EC To Debate Reopening Safe Harbor Pact with U.S. Tomorrow

Posted on by Chief Marketer Staff

The European Commission will begin debate tomorrow on a request by the European Parliament (EP) to reopen negotiations with the Clinton Administration over the safe harbor provisions of a data protection agreement reached in March.

The European Union ratified the safe harbor provision of the agreement in May. It permits participating U.S. direct marketers, list companies and others to obtain, use, and disseminate such personal data of Europeans as name, age, address, telephone number, family size and income and spending habits for marketing purposes, only after they obtain the person’s written permission.

While the agreement was generally hailed on both sides of the Atlantic, the 626-member European Parliament refused to endorse it, citing the lack of laws in the U.S. protecting the privacy of personal information. The EP’s rejection of the agreement is not binding on the EC, which could either agree with the EP or reject its request and endorse the pact as written. Either way, according to an EC spokesman, the free flow of personal data between Europe and the U.S., which has been going on for years, will continue unimpeded.
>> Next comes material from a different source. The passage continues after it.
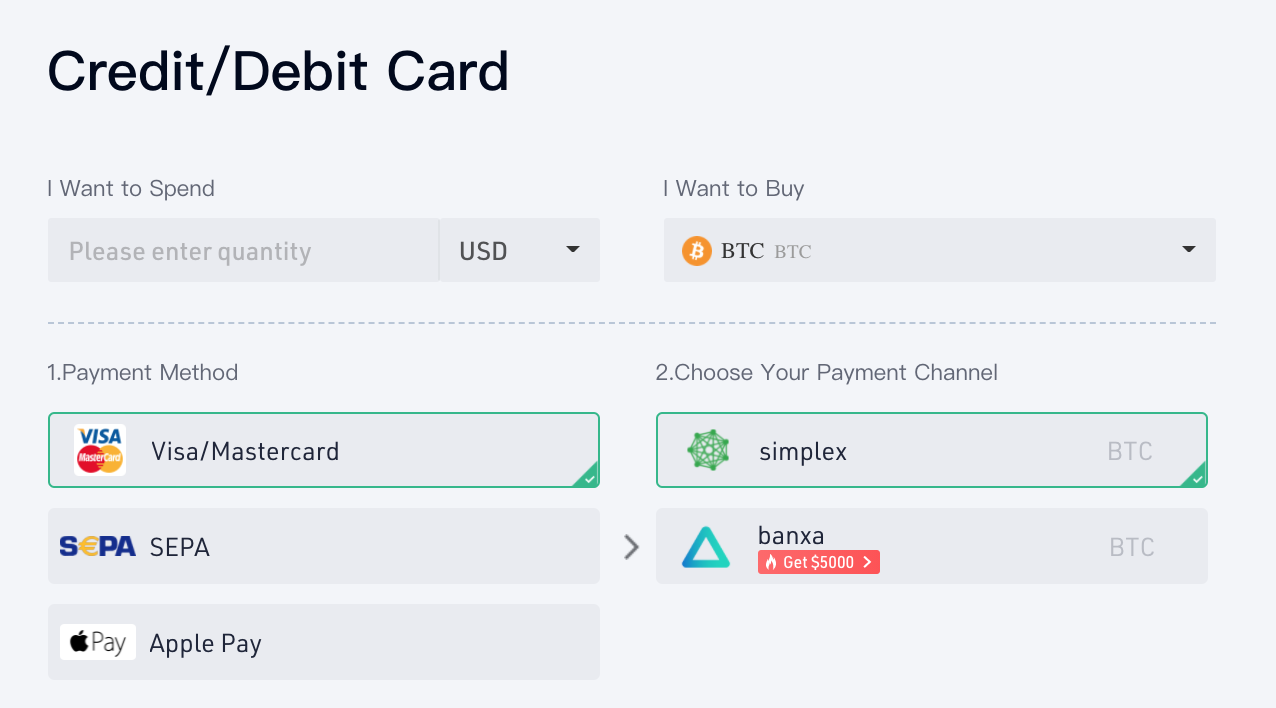Open the USD currency dropdown
Viewport: 1276px width, 708px height.
520,250
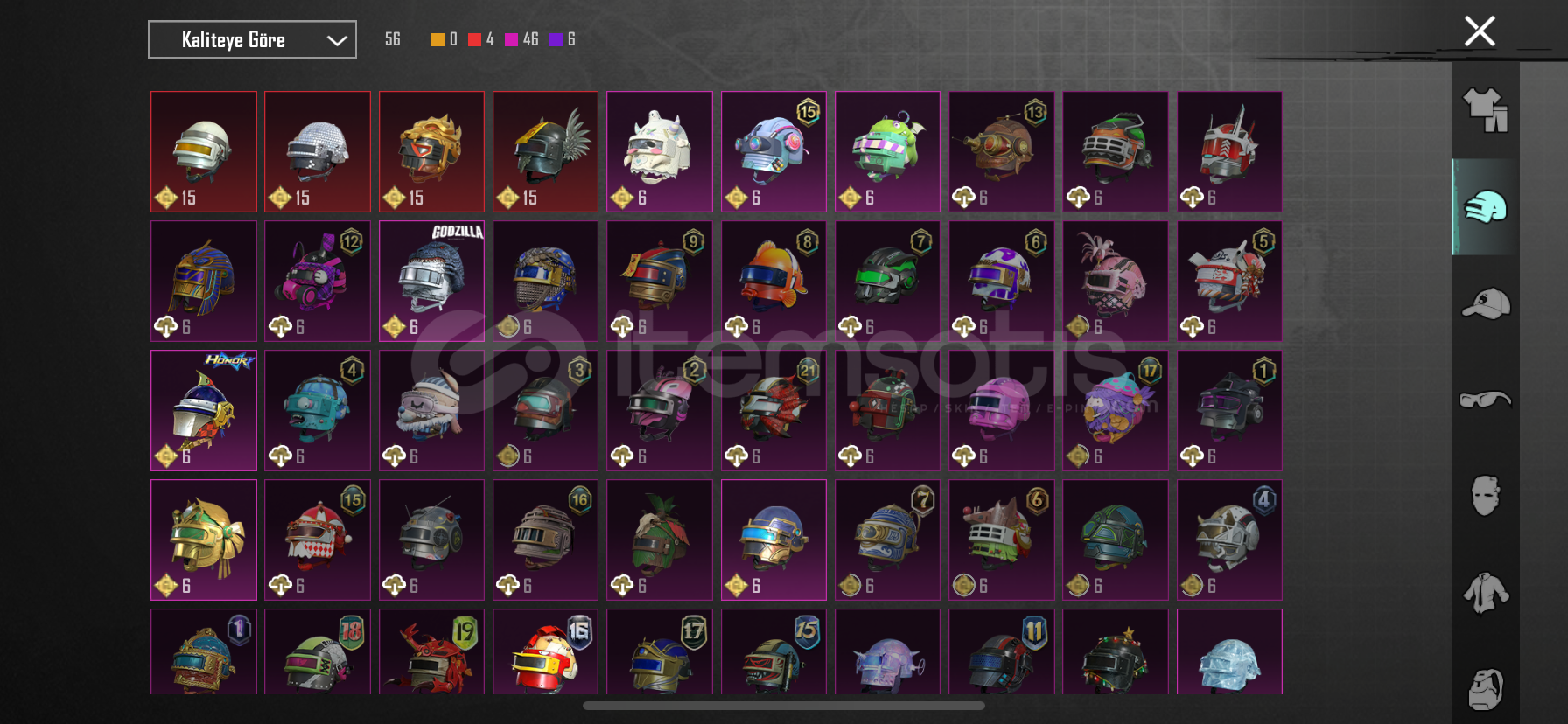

There was no immediate comment on the EP’s rejection of the agreement from either the Direct Marketing Association or the U.S. Commerce Department, both of which are closely monitoring debates in the EC.

Alastair Tempest, Director General of the Federation of European Direct Marketing (FEDMA), called the EP’s action a “major set-back for a common approach to data privacy” by European and American governments. He went on to say that the safe harbor provision “brought the U.S. toward a common understanding with the EU on the details and rights of the individual to privacy protection.”

The original agreement took some two years for the EU and the US to negotiate.